* _Work to be completed_: When the string "computer" appears in a line of the records, show the whole line.

[Pixel coordinate grounding data]

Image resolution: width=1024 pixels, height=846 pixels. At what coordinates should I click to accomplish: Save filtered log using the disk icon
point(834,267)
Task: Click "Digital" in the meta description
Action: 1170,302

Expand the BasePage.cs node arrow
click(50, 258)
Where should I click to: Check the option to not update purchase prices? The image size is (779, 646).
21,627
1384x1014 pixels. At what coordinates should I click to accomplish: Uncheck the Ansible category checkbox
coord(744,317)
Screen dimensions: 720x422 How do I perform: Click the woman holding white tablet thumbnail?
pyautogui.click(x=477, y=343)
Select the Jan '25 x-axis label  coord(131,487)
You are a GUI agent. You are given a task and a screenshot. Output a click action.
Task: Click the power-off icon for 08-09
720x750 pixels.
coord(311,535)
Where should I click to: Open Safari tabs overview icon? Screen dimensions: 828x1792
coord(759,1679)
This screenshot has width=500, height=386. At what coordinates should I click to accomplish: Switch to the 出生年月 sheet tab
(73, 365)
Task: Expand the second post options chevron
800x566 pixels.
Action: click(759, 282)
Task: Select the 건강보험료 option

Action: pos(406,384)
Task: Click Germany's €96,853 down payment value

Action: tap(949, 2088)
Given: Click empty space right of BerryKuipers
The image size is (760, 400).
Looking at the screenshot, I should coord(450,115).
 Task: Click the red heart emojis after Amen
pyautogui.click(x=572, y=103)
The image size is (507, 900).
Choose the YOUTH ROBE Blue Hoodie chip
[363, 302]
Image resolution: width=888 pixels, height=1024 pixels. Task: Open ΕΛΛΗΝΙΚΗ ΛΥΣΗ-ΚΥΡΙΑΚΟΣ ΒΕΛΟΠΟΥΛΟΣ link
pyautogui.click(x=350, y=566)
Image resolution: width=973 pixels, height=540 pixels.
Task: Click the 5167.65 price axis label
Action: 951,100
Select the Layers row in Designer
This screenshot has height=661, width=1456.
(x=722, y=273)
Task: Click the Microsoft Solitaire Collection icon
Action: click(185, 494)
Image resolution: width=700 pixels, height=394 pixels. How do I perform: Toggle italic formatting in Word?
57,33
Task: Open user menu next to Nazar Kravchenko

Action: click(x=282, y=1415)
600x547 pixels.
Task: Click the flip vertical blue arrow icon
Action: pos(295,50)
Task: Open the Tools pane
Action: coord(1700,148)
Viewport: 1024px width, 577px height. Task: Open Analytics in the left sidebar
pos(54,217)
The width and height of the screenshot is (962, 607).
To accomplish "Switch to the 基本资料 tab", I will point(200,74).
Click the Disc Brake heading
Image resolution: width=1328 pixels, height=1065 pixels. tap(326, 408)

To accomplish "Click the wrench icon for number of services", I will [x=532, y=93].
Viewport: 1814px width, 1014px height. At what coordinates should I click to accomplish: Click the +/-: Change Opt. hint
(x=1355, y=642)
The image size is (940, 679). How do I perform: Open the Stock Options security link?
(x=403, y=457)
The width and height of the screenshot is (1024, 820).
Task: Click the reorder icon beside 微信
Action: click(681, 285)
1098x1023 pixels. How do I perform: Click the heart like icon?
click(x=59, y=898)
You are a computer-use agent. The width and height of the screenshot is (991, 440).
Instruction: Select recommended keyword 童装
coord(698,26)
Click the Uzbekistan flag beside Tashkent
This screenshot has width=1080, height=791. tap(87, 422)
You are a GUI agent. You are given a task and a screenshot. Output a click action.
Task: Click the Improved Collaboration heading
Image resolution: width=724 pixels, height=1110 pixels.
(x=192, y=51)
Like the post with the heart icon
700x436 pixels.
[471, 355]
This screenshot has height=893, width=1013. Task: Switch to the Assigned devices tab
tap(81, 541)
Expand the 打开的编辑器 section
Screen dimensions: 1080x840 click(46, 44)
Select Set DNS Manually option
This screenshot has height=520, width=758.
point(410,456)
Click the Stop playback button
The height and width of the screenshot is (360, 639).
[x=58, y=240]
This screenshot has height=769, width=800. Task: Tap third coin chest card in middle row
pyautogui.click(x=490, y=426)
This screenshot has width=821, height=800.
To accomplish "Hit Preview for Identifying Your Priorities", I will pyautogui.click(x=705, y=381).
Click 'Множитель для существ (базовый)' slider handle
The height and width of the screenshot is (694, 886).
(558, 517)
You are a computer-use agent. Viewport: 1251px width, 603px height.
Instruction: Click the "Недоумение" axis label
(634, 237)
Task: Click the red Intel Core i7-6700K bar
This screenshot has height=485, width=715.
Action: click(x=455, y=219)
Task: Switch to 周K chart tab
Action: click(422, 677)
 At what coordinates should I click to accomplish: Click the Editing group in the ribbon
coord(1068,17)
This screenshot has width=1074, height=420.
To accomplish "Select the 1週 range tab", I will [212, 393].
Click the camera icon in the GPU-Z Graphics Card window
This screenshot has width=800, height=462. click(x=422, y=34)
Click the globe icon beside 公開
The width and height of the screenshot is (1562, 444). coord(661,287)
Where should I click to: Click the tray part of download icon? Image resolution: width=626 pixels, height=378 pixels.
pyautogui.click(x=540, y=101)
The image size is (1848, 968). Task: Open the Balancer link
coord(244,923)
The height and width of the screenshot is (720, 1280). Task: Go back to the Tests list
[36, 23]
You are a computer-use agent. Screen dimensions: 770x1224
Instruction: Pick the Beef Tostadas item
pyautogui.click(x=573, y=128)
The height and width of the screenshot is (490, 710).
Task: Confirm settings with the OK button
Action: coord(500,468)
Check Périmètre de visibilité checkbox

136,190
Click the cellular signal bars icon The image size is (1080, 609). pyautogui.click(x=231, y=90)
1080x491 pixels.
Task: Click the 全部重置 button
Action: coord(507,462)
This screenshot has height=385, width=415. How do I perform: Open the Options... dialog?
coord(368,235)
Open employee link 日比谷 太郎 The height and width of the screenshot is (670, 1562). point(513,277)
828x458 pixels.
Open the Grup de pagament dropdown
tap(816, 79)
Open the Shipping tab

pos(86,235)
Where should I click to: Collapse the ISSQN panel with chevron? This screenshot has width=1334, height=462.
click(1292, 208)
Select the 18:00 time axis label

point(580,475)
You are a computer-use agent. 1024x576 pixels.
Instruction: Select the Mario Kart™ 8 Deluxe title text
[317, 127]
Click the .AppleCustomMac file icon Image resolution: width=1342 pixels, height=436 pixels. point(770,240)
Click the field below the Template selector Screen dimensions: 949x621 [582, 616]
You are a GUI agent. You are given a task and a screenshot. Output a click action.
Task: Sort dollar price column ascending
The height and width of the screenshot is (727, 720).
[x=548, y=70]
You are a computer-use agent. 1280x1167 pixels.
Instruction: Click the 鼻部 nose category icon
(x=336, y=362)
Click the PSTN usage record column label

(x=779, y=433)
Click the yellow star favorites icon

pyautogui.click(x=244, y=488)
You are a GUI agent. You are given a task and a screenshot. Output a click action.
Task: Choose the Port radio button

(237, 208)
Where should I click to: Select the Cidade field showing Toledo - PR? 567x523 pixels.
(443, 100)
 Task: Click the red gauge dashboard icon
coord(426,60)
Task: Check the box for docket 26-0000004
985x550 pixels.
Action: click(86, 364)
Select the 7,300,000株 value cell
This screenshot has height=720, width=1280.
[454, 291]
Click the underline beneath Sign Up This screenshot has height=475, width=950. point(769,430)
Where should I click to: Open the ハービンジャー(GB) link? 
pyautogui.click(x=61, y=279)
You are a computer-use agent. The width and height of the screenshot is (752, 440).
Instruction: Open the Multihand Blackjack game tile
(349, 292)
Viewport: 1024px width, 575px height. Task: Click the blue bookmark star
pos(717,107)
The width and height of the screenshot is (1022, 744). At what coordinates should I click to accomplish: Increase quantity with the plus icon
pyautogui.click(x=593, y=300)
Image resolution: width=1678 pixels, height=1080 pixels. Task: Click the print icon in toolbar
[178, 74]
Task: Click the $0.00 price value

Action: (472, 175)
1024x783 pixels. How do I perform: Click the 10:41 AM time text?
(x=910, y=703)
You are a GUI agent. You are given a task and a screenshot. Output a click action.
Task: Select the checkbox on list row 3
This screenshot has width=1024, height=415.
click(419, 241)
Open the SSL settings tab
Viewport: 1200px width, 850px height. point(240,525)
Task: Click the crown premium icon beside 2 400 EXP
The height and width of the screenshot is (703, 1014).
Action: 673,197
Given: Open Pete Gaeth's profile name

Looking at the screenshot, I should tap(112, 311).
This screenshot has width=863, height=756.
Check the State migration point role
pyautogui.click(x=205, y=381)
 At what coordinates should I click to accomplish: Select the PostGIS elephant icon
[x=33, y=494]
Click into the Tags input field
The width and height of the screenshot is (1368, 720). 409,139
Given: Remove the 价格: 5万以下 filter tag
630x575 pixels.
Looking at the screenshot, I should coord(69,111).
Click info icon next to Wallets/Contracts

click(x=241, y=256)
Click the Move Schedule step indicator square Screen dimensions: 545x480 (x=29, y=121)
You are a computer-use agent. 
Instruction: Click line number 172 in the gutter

* _Written answer_:
You are a computer-use agent. The width and height of the screenshot is (991, 440).
You are a computer-use agent. Viewport: 1251px width, 603px height.
You are a computer-use agent. Screen dimensions: 770x1224
You are a computer-use agent. 1024x576 pixels.
You are a computer-use agent. 1280x1167 pixels.
You are a computer-use agent. The width and height of the screenshot is (752, 440).
You are a computer-use agent. 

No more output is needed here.